*** Provided records Section Begins ***

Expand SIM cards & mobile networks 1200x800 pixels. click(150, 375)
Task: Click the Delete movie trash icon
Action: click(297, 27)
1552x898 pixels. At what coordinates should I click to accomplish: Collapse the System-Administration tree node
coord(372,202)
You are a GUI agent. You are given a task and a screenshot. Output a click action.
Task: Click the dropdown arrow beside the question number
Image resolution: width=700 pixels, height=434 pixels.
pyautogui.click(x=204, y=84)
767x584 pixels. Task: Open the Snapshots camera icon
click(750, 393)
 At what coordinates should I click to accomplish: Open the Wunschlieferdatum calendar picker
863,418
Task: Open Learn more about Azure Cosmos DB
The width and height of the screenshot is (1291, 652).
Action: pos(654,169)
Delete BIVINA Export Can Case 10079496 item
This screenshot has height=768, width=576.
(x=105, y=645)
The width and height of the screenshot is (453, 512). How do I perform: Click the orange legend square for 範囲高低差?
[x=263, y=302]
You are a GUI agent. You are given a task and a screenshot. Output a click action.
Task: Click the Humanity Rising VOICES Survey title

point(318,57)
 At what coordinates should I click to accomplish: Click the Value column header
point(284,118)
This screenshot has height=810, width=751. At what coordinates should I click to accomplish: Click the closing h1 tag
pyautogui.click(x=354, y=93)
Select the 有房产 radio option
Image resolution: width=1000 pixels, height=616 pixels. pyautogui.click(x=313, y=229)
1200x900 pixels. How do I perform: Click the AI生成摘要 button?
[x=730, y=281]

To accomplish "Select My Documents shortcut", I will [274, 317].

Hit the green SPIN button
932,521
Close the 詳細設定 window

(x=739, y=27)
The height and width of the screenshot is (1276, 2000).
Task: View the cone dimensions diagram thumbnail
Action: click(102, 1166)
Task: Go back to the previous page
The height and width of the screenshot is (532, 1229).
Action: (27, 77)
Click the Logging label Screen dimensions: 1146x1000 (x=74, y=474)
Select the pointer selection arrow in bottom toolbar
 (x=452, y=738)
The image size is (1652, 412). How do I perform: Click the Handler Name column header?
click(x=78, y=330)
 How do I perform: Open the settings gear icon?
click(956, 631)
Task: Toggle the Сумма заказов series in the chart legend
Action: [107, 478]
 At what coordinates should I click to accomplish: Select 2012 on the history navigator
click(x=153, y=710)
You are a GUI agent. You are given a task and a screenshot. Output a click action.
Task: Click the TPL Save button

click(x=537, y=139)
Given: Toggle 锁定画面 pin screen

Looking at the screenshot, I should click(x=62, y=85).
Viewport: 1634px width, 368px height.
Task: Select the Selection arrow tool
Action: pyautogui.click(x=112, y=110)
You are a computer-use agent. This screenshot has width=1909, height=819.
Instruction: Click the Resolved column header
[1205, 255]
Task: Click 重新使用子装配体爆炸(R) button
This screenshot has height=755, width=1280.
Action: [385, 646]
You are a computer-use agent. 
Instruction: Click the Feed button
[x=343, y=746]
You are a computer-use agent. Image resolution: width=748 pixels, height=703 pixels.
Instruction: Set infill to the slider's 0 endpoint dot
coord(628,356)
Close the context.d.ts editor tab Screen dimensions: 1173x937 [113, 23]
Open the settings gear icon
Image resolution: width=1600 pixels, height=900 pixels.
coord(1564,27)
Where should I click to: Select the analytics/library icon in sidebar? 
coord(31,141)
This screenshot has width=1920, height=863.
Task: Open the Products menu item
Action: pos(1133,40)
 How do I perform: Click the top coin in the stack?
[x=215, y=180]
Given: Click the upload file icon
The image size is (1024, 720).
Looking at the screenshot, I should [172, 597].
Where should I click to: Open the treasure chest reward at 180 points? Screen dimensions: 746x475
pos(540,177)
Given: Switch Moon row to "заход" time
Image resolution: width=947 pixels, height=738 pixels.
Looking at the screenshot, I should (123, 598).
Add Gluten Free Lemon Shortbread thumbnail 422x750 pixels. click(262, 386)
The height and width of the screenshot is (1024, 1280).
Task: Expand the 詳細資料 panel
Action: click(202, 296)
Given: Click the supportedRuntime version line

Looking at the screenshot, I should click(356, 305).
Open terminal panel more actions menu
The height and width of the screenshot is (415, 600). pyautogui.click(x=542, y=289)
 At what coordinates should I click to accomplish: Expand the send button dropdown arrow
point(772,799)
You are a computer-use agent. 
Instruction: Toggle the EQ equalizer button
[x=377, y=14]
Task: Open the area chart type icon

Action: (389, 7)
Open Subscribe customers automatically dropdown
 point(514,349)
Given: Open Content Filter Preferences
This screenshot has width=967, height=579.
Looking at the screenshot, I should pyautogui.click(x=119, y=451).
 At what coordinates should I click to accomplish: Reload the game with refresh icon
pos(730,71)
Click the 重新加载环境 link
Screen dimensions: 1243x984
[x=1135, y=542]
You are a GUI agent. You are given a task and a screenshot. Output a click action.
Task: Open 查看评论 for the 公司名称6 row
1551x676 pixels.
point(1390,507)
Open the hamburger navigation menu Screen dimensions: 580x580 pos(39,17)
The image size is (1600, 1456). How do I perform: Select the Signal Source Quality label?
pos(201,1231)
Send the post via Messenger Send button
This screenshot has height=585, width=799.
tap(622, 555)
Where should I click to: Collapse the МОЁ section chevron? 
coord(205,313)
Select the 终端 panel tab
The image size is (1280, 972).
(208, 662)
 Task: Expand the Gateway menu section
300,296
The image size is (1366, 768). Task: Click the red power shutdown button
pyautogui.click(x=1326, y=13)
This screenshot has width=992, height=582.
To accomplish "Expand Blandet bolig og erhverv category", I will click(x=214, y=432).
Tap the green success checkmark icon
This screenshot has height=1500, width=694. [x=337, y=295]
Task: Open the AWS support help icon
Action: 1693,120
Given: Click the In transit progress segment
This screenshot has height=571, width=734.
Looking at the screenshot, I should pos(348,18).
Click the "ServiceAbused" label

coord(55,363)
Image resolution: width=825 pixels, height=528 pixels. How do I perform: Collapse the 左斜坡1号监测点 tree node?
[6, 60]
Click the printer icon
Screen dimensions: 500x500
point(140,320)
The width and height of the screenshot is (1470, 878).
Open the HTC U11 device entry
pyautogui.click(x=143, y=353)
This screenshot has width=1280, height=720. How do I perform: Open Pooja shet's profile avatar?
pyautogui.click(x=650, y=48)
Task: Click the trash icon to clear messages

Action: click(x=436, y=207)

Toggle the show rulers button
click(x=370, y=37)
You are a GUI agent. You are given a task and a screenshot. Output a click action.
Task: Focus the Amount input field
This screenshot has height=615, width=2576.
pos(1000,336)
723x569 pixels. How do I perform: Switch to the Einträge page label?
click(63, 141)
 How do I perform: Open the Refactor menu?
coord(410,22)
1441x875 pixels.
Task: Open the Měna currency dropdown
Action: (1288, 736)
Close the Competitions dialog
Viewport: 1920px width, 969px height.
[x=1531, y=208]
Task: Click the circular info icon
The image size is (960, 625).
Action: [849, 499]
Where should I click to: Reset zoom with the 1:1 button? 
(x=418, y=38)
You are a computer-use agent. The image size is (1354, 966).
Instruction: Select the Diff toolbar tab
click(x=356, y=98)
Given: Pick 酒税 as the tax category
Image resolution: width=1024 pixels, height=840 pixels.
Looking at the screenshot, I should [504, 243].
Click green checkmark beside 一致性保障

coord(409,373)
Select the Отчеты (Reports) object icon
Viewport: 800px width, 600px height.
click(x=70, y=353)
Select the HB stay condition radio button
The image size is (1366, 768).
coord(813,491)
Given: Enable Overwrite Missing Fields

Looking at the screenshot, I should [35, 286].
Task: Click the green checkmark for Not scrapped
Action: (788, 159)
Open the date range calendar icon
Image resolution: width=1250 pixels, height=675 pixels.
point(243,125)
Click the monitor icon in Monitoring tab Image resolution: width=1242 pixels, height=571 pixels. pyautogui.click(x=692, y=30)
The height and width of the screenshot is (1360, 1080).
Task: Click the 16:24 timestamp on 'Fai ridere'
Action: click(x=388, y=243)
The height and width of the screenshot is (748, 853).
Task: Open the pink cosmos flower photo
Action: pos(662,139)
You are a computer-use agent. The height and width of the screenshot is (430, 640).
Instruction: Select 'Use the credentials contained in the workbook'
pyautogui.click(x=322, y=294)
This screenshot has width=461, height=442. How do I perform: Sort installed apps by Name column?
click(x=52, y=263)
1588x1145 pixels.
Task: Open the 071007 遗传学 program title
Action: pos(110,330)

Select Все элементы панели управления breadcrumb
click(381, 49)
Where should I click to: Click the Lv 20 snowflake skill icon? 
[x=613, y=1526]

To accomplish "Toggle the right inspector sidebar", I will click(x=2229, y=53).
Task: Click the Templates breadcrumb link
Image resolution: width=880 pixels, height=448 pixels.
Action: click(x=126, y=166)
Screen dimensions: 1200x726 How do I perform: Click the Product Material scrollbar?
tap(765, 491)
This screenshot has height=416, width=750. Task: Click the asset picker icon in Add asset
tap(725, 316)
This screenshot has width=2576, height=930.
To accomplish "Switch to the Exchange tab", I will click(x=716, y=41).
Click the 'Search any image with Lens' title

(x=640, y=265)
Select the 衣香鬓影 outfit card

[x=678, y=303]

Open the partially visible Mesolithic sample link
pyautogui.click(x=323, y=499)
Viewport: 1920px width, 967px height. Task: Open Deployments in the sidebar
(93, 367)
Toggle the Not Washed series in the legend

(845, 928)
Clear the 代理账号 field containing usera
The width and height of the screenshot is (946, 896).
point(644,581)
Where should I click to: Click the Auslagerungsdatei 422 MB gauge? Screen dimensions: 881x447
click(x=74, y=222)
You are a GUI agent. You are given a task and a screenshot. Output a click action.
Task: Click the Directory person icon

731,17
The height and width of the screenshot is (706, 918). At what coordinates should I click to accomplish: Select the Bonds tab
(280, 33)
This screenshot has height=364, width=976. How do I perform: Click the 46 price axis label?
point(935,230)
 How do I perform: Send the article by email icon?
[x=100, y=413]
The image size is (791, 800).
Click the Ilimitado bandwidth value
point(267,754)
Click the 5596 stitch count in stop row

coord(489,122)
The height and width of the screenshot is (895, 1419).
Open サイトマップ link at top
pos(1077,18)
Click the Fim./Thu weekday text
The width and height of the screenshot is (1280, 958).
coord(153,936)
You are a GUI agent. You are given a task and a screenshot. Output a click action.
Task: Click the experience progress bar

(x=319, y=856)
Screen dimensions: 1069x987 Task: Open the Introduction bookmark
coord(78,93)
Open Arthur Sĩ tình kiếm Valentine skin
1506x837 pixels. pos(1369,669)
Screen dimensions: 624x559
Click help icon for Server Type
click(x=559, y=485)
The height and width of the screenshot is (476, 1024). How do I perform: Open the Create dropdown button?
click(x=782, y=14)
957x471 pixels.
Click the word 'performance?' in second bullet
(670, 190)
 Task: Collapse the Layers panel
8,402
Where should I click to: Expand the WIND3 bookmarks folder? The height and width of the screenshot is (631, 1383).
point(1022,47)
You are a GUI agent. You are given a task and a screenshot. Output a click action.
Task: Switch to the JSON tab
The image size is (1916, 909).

*** Provided records Section Ends ***

• [Goal of the exercise] Retype only the lines running from the line with "Where should I click to: Click the Auslagerungsdatei" to the end of the listing, including both of those lines.

• [Reply]
Where should I click to: Click the Auslagerungsdatei 422 MB gauge? Screen dimensions: 881x447
click(x=74, y=222)
You are a GUI agent. You are given a task and a screenshot. Output a click action.
Task: Click the Directory person icon

731,17
The height and width of the screenshot is (706, 918). At what coordinates should I click to accomplish: Select the Bonds tab
(280, 33)
This screenshot has height=364, width=976. How do I perform: Click the 46 price axis label?
point(935,230)
 How do I perform: Send the article by email icon?
[x=100, y=413]
The image size is (791, 800).
Click the Ilimitado bandwidth value
point(267,754)
Click the 5596 stitch count in stop row

coord(489,122)
The height and width of the screenshot is (895, 1419).
Open サイトマップ link at top
pos(1077,18)
Click the Fim./Thu weekday text
The width and height of the screenshot is (1280, 958).
coord(153,936)
You are a GUI agent. You are given a task and a screenshot. Output a click action.
Task: Click the experience progress bar

(x=319, y=856)
Screen dimensions: 1069x987 Task: Open the Introduction bookmark
coord(78,93)
Open Arthur Sĩ tình kiếm Valentine skin
1506x837 pixels. pos(1369,669)
Screen dimensions: 624x559
Click help icon for Server Type
click(x=559, y=485)
The height and width of the screenshot is (476, 1024). How do I perform: Open the Create dropdown button?
click(x=782, y=14)
957x471 pixels.
Click the word 'performance?' in second bullet
(670, 190)
 Task: Collapse the Layers panel
8,402
Where should I click to: Expand the WIND3 bookmarks folder? The height and width of the screenshot is (631, 1383).
point(1022,47)
You are a GUI agent. You are given a task and a screenshot. Output a click action.
Task: Switch to the JSON tab
The image size is (1916, 909).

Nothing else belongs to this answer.